Geselecteerde tekst:
-*-*-

In my opinion ICT architects do not exist; it’s only a label. ICT is always a means to another – human – end. A very important means though, but only a means. And the human perspective is always a lot broader (containing a lot more coherent means) than the ‘ICT architect’ suggests us to believe. The real architect is able to find new ways to combine all these means into a brand new humane solution.

My most favourite question to the architect-to-be is: “What is the core of your being as an architect”? In other words what are, according to the architect-to-be, the essential elements of that being… the elements that would ‘kill’ the architect when removed? The answer(s) to that question usually discriminates the technical/construction oriented ‘architects’ from the real – human oriented – architects.

 

02. What’s our ‘natural’ (?) reaction to a recession? Usually it’s something like skipping anything that’s considered to be not ‘core’. There is a battle to win and we need to save all our energy for our survival! That’s short term thinking, usually resulting in animal-like behaviour. Long(er) term thinking (also) asks if there is anything to survive for, what it looks like etc. Usually it is a much better strategy to prepare oneself during a recession for the world right after that recession – while others skip anything they consider to be not ‘core’.

-*-*-

Ruwe gegevens:
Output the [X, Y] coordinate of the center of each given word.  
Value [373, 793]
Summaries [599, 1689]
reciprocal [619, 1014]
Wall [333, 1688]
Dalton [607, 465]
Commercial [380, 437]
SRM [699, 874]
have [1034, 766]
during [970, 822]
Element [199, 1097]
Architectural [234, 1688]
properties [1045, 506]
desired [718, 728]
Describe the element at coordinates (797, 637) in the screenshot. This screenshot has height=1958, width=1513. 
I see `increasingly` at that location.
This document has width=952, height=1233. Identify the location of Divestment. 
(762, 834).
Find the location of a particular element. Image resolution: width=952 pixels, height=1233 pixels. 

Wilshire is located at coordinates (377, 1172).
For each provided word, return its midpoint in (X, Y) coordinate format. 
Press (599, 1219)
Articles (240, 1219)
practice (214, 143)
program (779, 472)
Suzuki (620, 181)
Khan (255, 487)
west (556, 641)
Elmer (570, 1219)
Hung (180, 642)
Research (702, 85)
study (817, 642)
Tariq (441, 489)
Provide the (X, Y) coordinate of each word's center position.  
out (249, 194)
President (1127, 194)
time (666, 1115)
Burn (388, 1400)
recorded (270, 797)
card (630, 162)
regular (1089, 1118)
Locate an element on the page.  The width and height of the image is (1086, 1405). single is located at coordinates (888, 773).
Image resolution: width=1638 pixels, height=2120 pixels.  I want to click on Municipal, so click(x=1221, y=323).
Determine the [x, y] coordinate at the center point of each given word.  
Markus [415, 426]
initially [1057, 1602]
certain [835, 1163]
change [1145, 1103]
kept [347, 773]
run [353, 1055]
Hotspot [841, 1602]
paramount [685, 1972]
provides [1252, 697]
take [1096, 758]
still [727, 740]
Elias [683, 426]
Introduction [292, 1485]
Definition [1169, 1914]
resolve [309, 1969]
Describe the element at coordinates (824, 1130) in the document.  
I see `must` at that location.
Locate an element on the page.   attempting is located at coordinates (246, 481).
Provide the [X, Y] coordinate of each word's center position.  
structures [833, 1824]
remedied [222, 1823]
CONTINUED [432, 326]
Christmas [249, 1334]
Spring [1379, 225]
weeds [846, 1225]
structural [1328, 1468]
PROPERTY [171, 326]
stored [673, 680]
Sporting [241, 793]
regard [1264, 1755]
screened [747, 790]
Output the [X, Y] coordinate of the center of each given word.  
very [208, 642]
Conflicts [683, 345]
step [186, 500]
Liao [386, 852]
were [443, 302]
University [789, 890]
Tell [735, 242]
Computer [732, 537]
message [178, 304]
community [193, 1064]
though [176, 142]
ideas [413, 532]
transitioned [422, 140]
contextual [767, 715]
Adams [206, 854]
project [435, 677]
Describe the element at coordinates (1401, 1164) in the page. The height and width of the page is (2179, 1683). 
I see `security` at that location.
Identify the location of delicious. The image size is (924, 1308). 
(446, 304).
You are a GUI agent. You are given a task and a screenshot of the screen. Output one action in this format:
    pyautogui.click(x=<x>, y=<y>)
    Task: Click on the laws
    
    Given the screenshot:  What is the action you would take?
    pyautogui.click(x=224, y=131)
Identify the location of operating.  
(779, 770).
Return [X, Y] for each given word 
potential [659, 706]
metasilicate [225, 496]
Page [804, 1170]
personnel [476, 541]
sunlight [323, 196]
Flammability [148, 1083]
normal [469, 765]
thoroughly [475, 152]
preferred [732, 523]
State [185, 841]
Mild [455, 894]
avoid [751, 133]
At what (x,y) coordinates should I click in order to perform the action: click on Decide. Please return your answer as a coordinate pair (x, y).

-*-*-

Uit te voeren taken:
1. Kun je uit de records woordelijk de regels herhalen van de regel met "Definition [1169, 1914]" tot en met de regel met "community [193, 1064]"?
2. Kun je de tekst over ICT-architecten en recessies voortzetten vanaf het punt waar hij ophoudt?
De tekst en de records hebben elk een andere herkomst.

Antwoorden per taak:
1.
Definition [1169, 1914]
resolve [309, 1969]
Describe the element at coordinates (824, 1130) in the document.  
I see `must` at that location.
Locate an element on the page.   attempting is located at coordinates (246, 481).
Provide the [X, Y] coordinate of each word's center position.  
structures [833, 1824]
remedied [222, 1823]
CONTINUED [432, 326]
Christmas [249, 1334]
Spring [1379, 225]
weeds [846, 1225]
structural [1328, 1468]
PROPERTY [171, 326]
stored [673, 680]
Sporting [241, 793]
regard [1264, 1755]
screened [747, 790]
Output the [X, Y] coordinate of the center of each given word.  
very [208, 642]
Conflicts [683, 345]
step [186, 500]
Liao [386, 852]
were [443, 302]
University [789, 890]
Tell [735, 242]
Computer [732, 537]
message [178, 304]
community [193, 1064]

2.
03. In de digitale Computable van 6 januari 2009 vraagt Michael Widjaja aandacht voor “Integration as a service” en besluit zijn bijdrage met: ‘Zo, wat volgt? … as a service?’

Wat opvalt aan al die … as a service, is, dat ze zo door en door technisch van aard zijn en dat de mens (om wie het toch allemaal zou moeten draaien) er geen deel van uitmaakt. Op het menselijke vlak – waarvoor technologie toch maar ‘gewoon’ hulpmiddel is en blijft – wordt het tijd voor de volgende … as a service: “Informatie-virtualisatie” as a service en “Information Sourcing” as a service.

 

04. Op de één of andere manier is ‘het-kan-niet-schelen-wat 2.0’ populair geworden. Ik heb tot nu toe niet de indruk gekregen dat daarbij de kern, het wezen van de zaak wordt geraakt. Als ik het goed heb, begon het hele 2.0-gebeuren met web 2.0. Da’s technologie. En technologie intrigeert mensen. Al sinds mensenheugenis. Enorm dominante technologie zoals ICT nog steeds is, overwoekert onze aandacht volkomen en leidt die aandacht keer op keer af van waar het om zou moeten gaan: om de mens. Ook W signaleert dat (nádat hij web 2.0 kort bezong).

Waar het steeds weer opnieuw om zou moeten gaan is: menselijke interoperabiliteit! Menselijke interoperabiliteit dus. En dat is iets totaal anders dan de digitale of technische interoperabiliteit waar ICT het met veel tam-tam over heeft en waar ook de sterke suggestie van uitgaat dat er geen andere interoperabiliteit zou bestaan! Die dominantie van ICT maakt dat menselijke interoperabiliteit domweg niet kan doorbreken. En daardoor stagneert nu verdere ontwikkeling van informatiemaatschappij.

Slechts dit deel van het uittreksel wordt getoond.